■ **Prompt 1**: In the passage about Valentin Guillod, write out the text between "Valentin Guillod (born" and "the MX2 class.", inclusive, swapping "professional" for "full-time".
■ **Prompt 2**: Using the passage about Valentin Guillod, explain in one to three sentences why 2015 was his last season in the MX2 class.

■ **Passage provided**:
== Segment start ==

Swiss motocross racer (born 1992)

Valentin Guillod (born 18 December 1992) is a Swiss professional Motocross racer. Guillod has competed in the Motocross World Championship since 2010 and is a three-time grand prix winner in the MX2 class.

Guillod was the 2013 European Motocross Champion in the EMX250 class. He has represented his country at the Motocross des Nations thirteen times.

He was the 2023 French Elite Motocross Champion in the Elite MX1 class and is a five-time Swiss Motocross Champion throughout his career.

== Career ==
=== 250 career ===
Guillod first appeared in the European Motocross Championship on 2009. In the following season, he was able to take two overall wins on the way to third place in the final standings of the EMX2 class. This came alongside making his grand prix debut in the MX2 class of the 2010 FIM Motocross World Championship in the Czech Republic.

These performances allowed him to make his full-time MX2 World Championship debut in 2011 for the KTM Scott Racing Team. However, he was only able to compete in the first four rounds of the series with a best position of fifteenth. He was kept on by the same team for 2012 where he scored consistently throughout the season, finishing in an eventual twenty-first position in the final standings. Guillod was, for the first time, selected to compete for Switzerland at the Motocross des Nations in 2012.

For 2013, Guillod dropped into the EMX250 class of the European Motocross Championship, riding for his own Guillod Motorsports team. After a season long battle with compatriot Jeremy Seewer, Guillod was able to win the title picking up five overall wins and never finishing off of the podium along the way. He helped Switzerland to eighth position in that season's Motocross des Nations, stepping up to the 450 to race in the MXGP class. These performances were enough for Guillod to be signed for a full-time ride in the MX2 class of the 2014 FIM Motocross World Championship with Standing Construct KTM. This would result in a breakthrough season at world championship for Guillod. A final championship standing of seventh was backed up by his first two overall podiums in Czech Republic and Mexico.

2015 would be Guillod's final season in the MX2 class due to the under-23 age rule. Staying with the Standing Construct team who switched to Yamaha machinery, Guillod took three Grand Prix victories in Spain, Great Britain & Czech Republic finishing fourth in the final standings. In an opening part of the season dominated by Jeffrey Herlings, Guillod managed to outright beat the Dutchman in race two in Great Britain. At that season's Motocross des Nations, Guillod again rode in the MXGP class and formed part of the Swiss team who finished fifth.

== Segment end ==

■ **Information shown**:
== Segment start ==

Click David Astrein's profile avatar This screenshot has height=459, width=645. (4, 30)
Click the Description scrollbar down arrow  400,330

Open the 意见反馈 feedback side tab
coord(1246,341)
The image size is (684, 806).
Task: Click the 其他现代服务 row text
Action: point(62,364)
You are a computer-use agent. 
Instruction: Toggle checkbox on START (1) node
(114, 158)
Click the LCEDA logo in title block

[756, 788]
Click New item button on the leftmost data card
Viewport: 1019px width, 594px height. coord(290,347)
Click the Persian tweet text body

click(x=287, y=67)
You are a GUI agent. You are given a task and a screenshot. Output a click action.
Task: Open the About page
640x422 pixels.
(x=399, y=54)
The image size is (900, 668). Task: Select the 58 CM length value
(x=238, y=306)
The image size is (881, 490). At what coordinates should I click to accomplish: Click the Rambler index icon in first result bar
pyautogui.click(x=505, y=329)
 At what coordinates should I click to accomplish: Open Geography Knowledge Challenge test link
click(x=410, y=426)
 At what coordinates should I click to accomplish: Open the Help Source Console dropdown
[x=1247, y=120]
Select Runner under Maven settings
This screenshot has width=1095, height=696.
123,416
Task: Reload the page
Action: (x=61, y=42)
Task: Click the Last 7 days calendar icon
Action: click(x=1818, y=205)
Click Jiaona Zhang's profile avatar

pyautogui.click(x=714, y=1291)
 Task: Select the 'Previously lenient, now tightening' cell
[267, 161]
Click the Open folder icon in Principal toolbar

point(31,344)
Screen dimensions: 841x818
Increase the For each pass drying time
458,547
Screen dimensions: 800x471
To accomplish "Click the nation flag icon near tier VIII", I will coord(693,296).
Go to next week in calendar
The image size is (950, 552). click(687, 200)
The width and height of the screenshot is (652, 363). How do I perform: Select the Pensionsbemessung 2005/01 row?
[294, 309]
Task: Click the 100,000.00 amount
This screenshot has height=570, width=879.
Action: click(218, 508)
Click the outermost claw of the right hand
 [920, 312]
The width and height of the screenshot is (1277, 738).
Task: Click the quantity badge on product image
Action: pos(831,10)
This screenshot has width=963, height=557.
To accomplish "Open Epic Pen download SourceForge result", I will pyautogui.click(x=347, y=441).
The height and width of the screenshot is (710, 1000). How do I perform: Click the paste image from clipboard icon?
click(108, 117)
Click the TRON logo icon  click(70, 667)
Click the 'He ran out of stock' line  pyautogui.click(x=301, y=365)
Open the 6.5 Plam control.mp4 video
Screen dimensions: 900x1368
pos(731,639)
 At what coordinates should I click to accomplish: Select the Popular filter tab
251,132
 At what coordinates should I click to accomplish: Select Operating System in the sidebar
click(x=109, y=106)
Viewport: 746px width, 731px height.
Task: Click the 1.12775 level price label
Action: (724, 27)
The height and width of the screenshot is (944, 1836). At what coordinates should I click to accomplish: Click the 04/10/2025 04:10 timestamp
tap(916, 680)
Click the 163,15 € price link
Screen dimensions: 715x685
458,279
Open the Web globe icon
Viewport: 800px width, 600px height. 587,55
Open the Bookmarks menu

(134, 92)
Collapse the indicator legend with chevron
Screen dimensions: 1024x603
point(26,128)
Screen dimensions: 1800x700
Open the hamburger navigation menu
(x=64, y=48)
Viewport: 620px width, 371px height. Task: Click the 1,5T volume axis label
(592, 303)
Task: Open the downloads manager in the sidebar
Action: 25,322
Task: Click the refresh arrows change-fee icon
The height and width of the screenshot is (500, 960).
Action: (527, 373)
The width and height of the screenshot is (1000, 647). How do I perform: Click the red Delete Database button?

== Segment end ==

■ **Task result 1**:
Valentin Guillod (born 18 December 1992) is a Swiss full-time Motocross racer. Guillod has competed in the Motocross World Championship since 2010 and is a three-time grand prix winner in the MX2 class.

■ **Task result 2**: 2015 was Guillod's final season in the MX2 class because of the under-23 age rule.